À medida que os
pesados coturnos trituravam as folhas mortas, num faf-faf irregular, átono, um
caminho extremamente tortuoso descortinava-se-lhes diante dos olhos súplices...
Eles sabiam que
podiam morrer...
E pior... Pra
muitos deles... Ficar para sempre numa cadeira de rodas... Babando pela boca
passiva sem palavras... Aceitando tudo sem discutir... Tudo imposto sem vontade
própria... Sem escolha... Sem poder se mover... Reagir... Tornar-se um inválido
inútil inconsequente...
Os ruídos
ameaçadores da floresta, como sussurros fantasmagóricos incontroláveis,
causavam uma sensação desagradável, aquecendo-lhes demasiado o estômago frágil...
Sinal de tensão
emocional crescente segundo a medicina tradicional chinesa...
A respiração pesada
misturava-se ao suor melado da umidade sempiterna...
Os corações
acelerados bateram mais rápido ao soar daquele uivo sibilino; mais um dentre
tantos chamados desconhecidos...
Sem querer, Celha
Regina, que estava atrás de Felipe, mas bem colada a ele, segurou em sua
mochila de equipamentos...
Ela parou,
assustadíssima, observando aquele ambiente hostil, mesmo para uma pessoa
acostumada a ele, enquanto o companheiro prosseguia a sua caminhada, liderando
o grupo. Entretanto, ele pararia logo depois, inconscientemente, procurando por
Celha, que, presa ao chão ervado, como a prisioneira de uma ratoeira inerme e
gigantesca, de onde não há saída, buscava uma resposta a uma pergunta
impronunciável...
Seus companheiros,
soldados rasos, todos eles descendentes de índios, em menor ou maior grau,
acompanhavam este sentimento prépânico, pois eles também tinham medo de morrer...
– O que foi? –
perguntou Felipe, estranhando a atitude da amiga, mas é que ele sentira sua
ausência espiritual.
– Este lugar me dá
arrepios, sabia? – disse ela, olhar atônito, buscando os responsáveis por
aquela aquarela sonora, olhando através dos companheiros de armas como se
estivesse apenas ela e seu medo.
– Como é possível,
Celhinha? – Sussurrou Felipe, apenas para ela ouvir, pois não quis dar crédito
aos medos efêmeros que contaminavam a todos. – Nós estamos carecas de circular
por aqui.
– Eu sei, mas agora
é diferente...
Ela procurava por
uma ou várias sombras; não sabia ainda, embora o resultado desta busca viesse
logo a seguir, e não era nada concreto, contanto imediato...
– O que pode ser
diferente nesta floresta tropical?
– Tantas coisas.

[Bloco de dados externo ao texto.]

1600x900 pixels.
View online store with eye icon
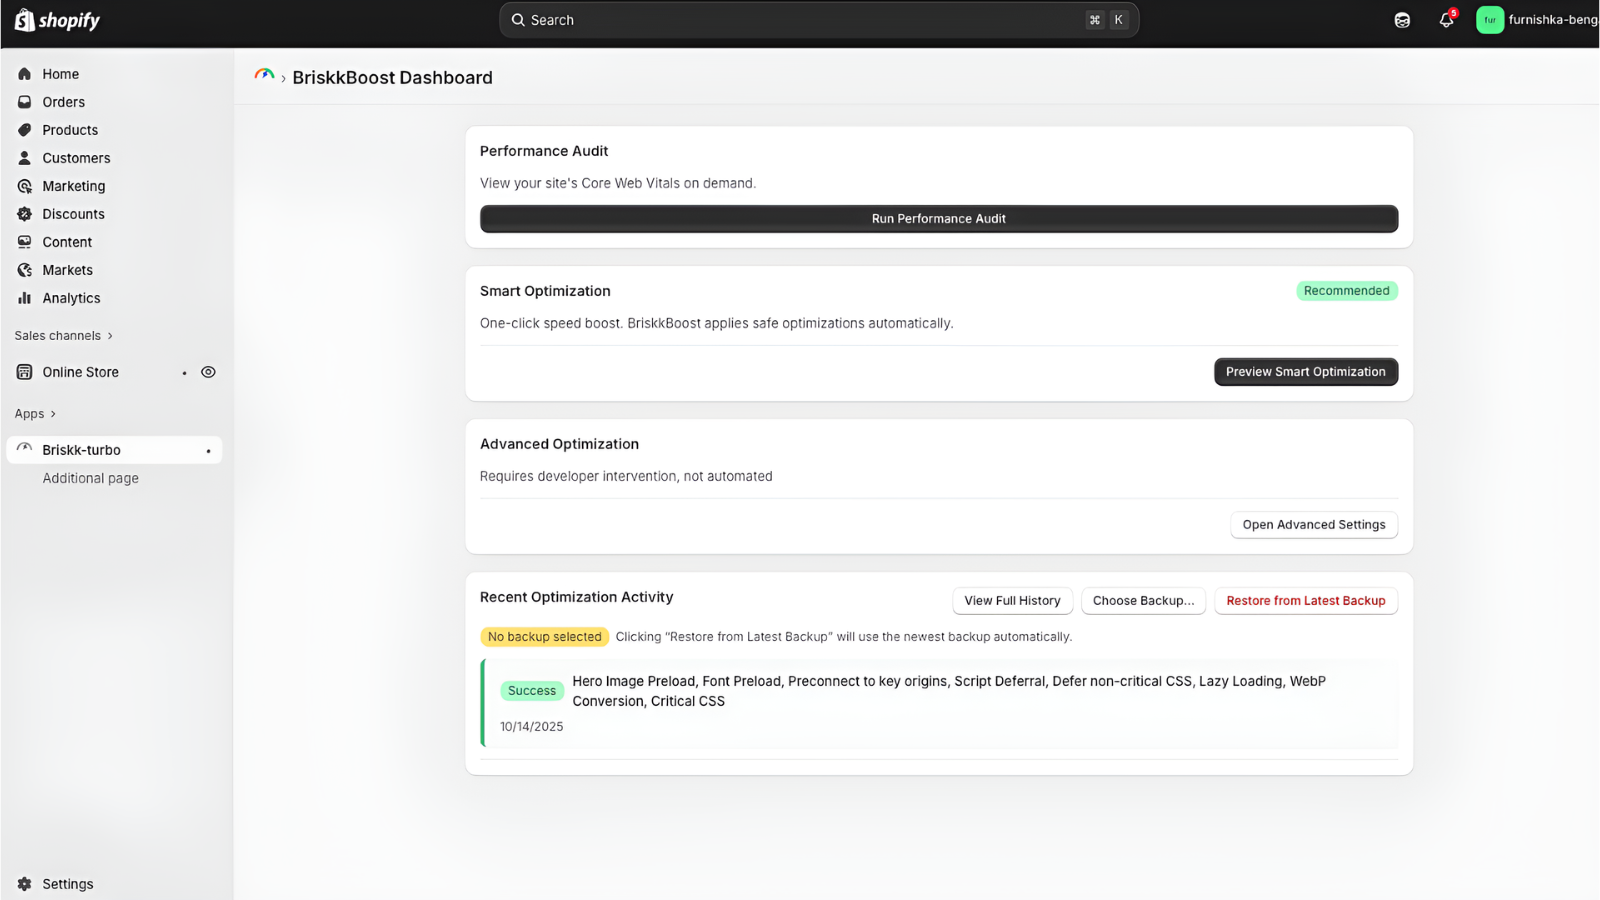208,372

Me
admiro você esquecer isso.
– Eu não esqueci
nada!
– Eu sei.
– O que está
acontecendo, Celha?
– Você não
desconfia de nada?
– Desconfiar do
quê?
– Há algo de errado
nesta história.
– Você quer fazer o
favor de ir direto ao ponto!
– Não fique
agastado comigo. Mas eu estou me sentindo tão... tão... sozinha.
– Sozinha?! Olhe a
sua volta...
– Eu sei... Alguém
já disse certa vez: “uma solidão infestada de presenças”.
– Você está tão
esquisita, Celha! Sabia?
– Porque estou
tendo uma sensação desagradável...
– Compreendo...
Aquelas coisas de mulher, não é?
– Não; engano seu.
São coisas de ser humano. Ser humano sensível. Ser humano que quer...
– Que quer?
– Você não está
percebendo nada mesmo?!
Felipe sentou-se no
chão, atapetado de defuntos vegetais, um tanto enfarado...
Tudo isso de certa
forma sussurrado...
Os soldados, alguns
deles, o imitaram...
Depois do fato
consumado ele fez um gesto de assentimento...
Celha,
naturalmente, deixou o comando do grupo ao seu dispor...
– Você poderia me
esclarecer, que tal? – volveu Felipe, enxugando o suor da testa pintada para a
guerra, como manda o figurino indígena, copiado na guerra pelo homem branco
vilão.
– Nós não vamos a
lugar nenhum... – disse Celha. Felipe fitou-a com uma expressão de quem acabara
de ver um saci Pererê. – Vamos voltar e sair desta missão...
– Como assim? Não
tô entendendo nada!
– Ah, meu Deus,
Felipe, não acredito que você seja tão mongo assim! Você não percebeu que tem
alguma coisa errada?!
– Totalmente
errada! Eu nunca vi você tão esquisita assim!
– Mas não é comigo,
Corrientes! – esta ela disse para que todos pudessem ouvir, impessoal, o que
deixou a tropa realmente alerta. – Trata-se desta situação!
– Ah, sim... Eu
sei... Claro que percebi – voltaram a sussurrar. – Porque você não me explicou
logo de uma vez?
– É o que estou
tentando fazer desde o início! É muita coincidência estarmos todos juntos nesta
missão, você e o seu desafeto...
– Porém há outras
pessoas que não estão ligadas diretamente na picuinha entre eu e o Siboldi... –
o gesto abrangente de Felipe incluía toda a tropa.
– Neste momento, em
outro ponto da reserva, estão o Siboldi, o Mascarenhas e o Gusmão. Nós fomos
separados e mandados por um caminho diferente... As duas facções em conflito.
– Nós não somos
exatamente duas facções em conflito, Celha... – ela olhou furibunda para ele. –
Está bem! Admito que coincidências assim nunca venham por acaso, mas as ordens
foram dadas por Paglia.
– Nenhuma dúvida
quanto a isso, mas eu duvido que não fosse coisa do Siboldi nos mandar
separar...
– Realmente... Mas
o que você quer fazer?
– Vamos sair desta
trilha...
– Você quer voltar?!
Mas qual a explicação que vamos dar ao Siboldi para descumprir as ordens dele?
– Você tem uma
alternativa pra não cairmos na armadilha dele?
– No momento nada
me ocorre...
– Vem comigo...
– Mas e estes
soldados?!
– Eles farão o que
nós dissermos!
– E os
comunicadores portáteis?
– Desligue-os. Deixe
o resto comigo...
Todo o trajeto já
iniciado foi feito ao contrário...
De fato, nenhum dos
homens questionou a improvisação...
Eram todos soldados
rasos...
Índios!
Para eles tudo não
passava disto...
Improvisação.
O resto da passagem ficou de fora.